From the album Daughter from Hell
This is a song about someone who criticizes emotional distance while actively performing it. She writes notes to no one, retreats to imaginary shorelines, and lives inside her head while standing in a crowded room. The entire song is the cold goodbye she claims to know better than.
Wrote a note addressed to no one, left for somebody to find
She is already doing the thing she says she hates. A note for nobody that is also for somebody is the definition of a cold goodbye. Reaching out while keeping your back turned.
In the hay, I am the needle, there's a hundred blinking eyes / Proving cities are for lonely deer in headlights
She flips the metaphor. Needles are supposed to be findable if you look hard enough. But she is frozen, exposed, surrounded by people and totally unreachable. The crowd does not make her visible. It makes her paralyzed.
And you don't mean to bother, but there's something on my face / It's the subtlest expression, I should change it just in case
Someone notices her pain and she treats it like an accusation. The instinct is not to let them in but to fix her face so they will stop asking. She thinks managing her expression is easier than answering honestly.

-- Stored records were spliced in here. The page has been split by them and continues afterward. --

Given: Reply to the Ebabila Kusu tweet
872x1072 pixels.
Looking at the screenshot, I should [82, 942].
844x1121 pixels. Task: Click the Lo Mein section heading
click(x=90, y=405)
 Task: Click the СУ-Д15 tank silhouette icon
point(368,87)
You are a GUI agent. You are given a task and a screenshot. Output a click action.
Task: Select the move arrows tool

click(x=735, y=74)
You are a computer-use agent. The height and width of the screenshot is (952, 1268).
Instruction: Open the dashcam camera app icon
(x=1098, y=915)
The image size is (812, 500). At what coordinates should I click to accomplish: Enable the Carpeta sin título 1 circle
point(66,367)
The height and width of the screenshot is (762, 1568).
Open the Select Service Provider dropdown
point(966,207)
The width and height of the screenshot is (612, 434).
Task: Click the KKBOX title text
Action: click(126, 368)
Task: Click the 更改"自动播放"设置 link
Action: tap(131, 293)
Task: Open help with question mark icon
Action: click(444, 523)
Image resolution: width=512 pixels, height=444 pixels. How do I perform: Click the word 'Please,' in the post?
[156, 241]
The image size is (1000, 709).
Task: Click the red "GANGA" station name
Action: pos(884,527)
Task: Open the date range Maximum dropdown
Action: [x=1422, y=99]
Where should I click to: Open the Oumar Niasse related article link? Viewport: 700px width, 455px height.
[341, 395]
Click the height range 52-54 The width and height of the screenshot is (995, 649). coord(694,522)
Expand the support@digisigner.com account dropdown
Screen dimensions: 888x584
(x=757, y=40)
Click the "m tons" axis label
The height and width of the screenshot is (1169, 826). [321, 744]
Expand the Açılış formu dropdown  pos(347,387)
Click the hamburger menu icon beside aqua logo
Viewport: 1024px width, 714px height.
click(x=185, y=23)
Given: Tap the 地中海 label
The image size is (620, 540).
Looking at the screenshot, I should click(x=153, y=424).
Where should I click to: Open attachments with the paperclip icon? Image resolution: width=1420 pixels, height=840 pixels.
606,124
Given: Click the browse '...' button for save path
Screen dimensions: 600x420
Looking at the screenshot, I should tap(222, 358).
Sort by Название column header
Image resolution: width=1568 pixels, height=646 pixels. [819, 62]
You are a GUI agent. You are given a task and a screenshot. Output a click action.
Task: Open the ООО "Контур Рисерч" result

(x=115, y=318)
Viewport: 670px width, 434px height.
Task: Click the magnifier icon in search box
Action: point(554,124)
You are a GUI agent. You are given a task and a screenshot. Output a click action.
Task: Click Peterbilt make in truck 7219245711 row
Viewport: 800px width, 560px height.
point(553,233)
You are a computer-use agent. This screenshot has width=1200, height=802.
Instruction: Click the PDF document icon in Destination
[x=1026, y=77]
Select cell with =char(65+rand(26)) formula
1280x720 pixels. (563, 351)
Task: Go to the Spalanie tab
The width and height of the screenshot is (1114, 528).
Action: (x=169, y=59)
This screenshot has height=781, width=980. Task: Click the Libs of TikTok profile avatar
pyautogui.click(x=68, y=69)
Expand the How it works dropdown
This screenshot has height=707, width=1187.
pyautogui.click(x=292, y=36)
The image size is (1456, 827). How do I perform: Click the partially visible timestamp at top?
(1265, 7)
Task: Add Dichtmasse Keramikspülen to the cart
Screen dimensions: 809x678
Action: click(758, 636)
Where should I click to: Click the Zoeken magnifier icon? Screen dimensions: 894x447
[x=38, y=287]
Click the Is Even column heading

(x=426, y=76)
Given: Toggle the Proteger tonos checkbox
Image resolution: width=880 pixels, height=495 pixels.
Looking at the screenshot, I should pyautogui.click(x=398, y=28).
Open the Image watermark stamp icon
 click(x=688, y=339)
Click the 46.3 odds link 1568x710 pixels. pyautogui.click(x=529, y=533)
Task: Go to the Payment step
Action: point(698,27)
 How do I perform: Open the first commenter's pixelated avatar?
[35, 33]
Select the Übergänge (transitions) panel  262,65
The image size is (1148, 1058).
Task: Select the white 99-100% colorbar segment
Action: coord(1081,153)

I am far out, I'm by the shoreline / I live there in my spare time
The shoreline is not a real place. It is where she goes to avoid being present while technically still existing in the room. She has turned dissociation into a location and started living there part-time.
The song ends where it started, still making-believe cold goodbyes, still aware it is happening. That might be the saddest part. She knows what she is doing and does it anyway.